Thursday, November 5, 2009

Publishing (a mass perspective)

I thought for a change of pace today, I’d blog about something I know nothing at all about and see where it got us. My topic of choice, because I’d LIKE to know something, and have learned if you pretend to know something, somebody might actually talk to you about it and then you WILL know something, is book publishing.

I’ve never published a book. Even as a kid when I was illustrating books, they generally petered out on about page four, usually because I’d run out of silver crayon, and no princess story can be told without lots of silver.

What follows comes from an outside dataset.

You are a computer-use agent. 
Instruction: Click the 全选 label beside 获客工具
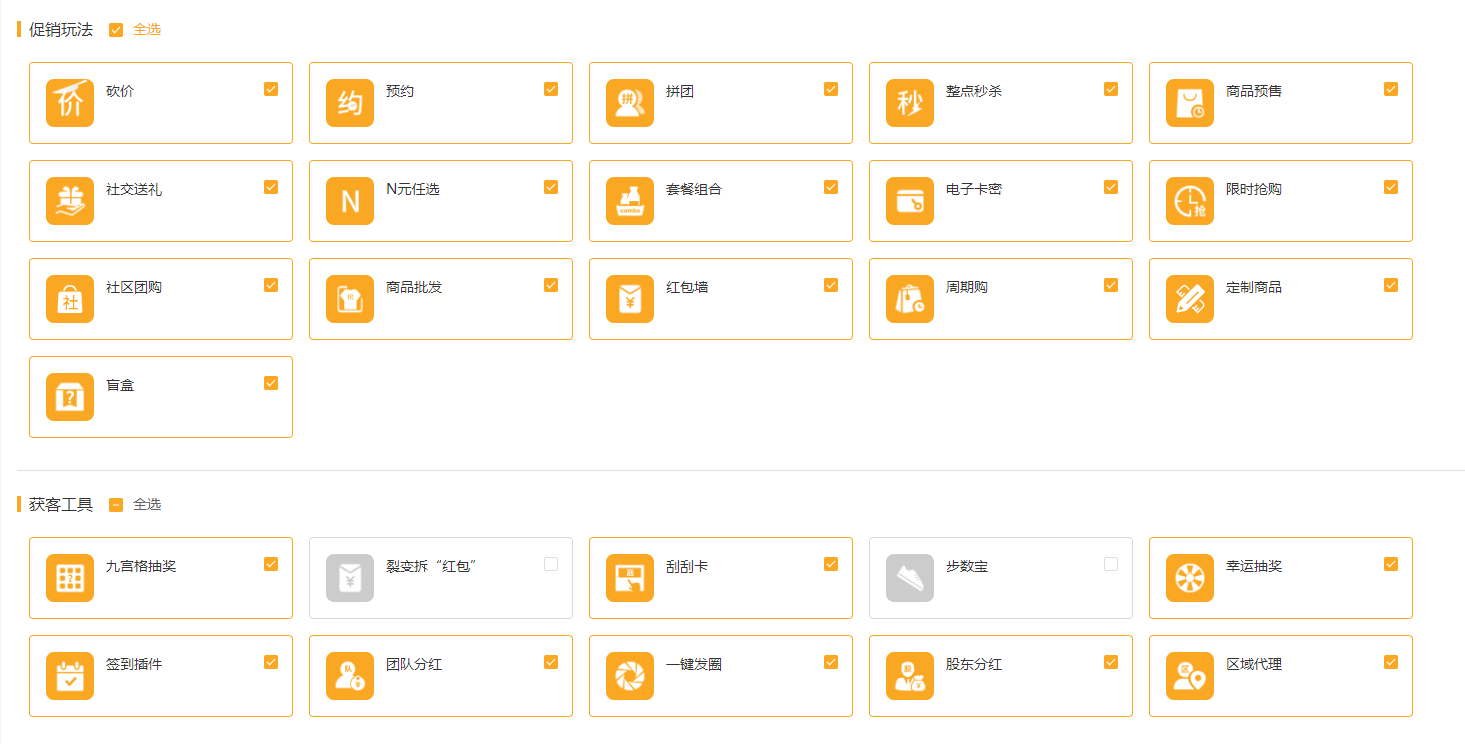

The word on the street recently though, is book publishing is a dying field. (Say what? Then what are we doing?) We (and I don’t necessarily mean just the royal we, though if you want to exclude yourself, you can take it that way) HAVE NO CLUE what we’re doing. That’s the point. But clueless or not, I find some stinky fish to the idea that publishing is dead. Why?

Because there are other explanations that make more sense.

The nature of past year comparisons: I had a former life in advertising, and for our client we used to present sales comparisons. Guess what we compared to… SAME MONTH LAST YEAR. So lets just say LAST YEAR Stephanie Meyer put out her 4th highly demanded (for mysterious reasons I won’t ponder here) book about sparkly vampires that every teenage girl in the entire country (and a few of their mothers) had to own. This year, there is no comparable breakout book. You tell me this years sales look bad and my response is DUH!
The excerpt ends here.